### Problem requirements
Reproduce the material word for word, from the line containing "You are a GUI" down to the end, and leave the pictures out.

### Source data
----
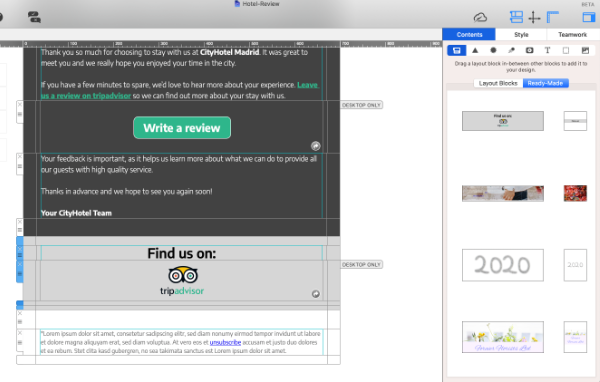Image resolution: width=600 pixels, height=382 pixels.
Task: Toggle the inspector sidebar panel icon
Action: [589, 17]
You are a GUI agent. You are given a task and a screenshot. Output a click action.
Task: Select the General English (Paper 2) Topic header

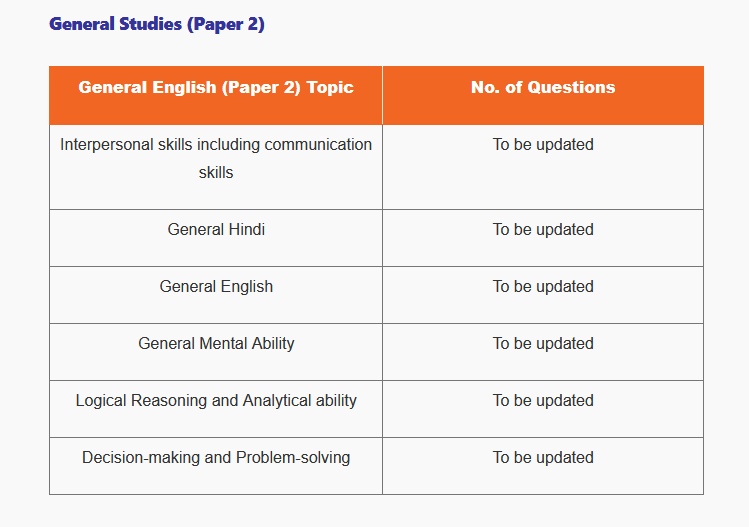(x=216, y=87)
----
### Exercise solution
You are a GUI agent. You are given a task and a screenshot. Output a click action.
Task: Select the General English (Paper 2) Topic header

(x=216, y=87)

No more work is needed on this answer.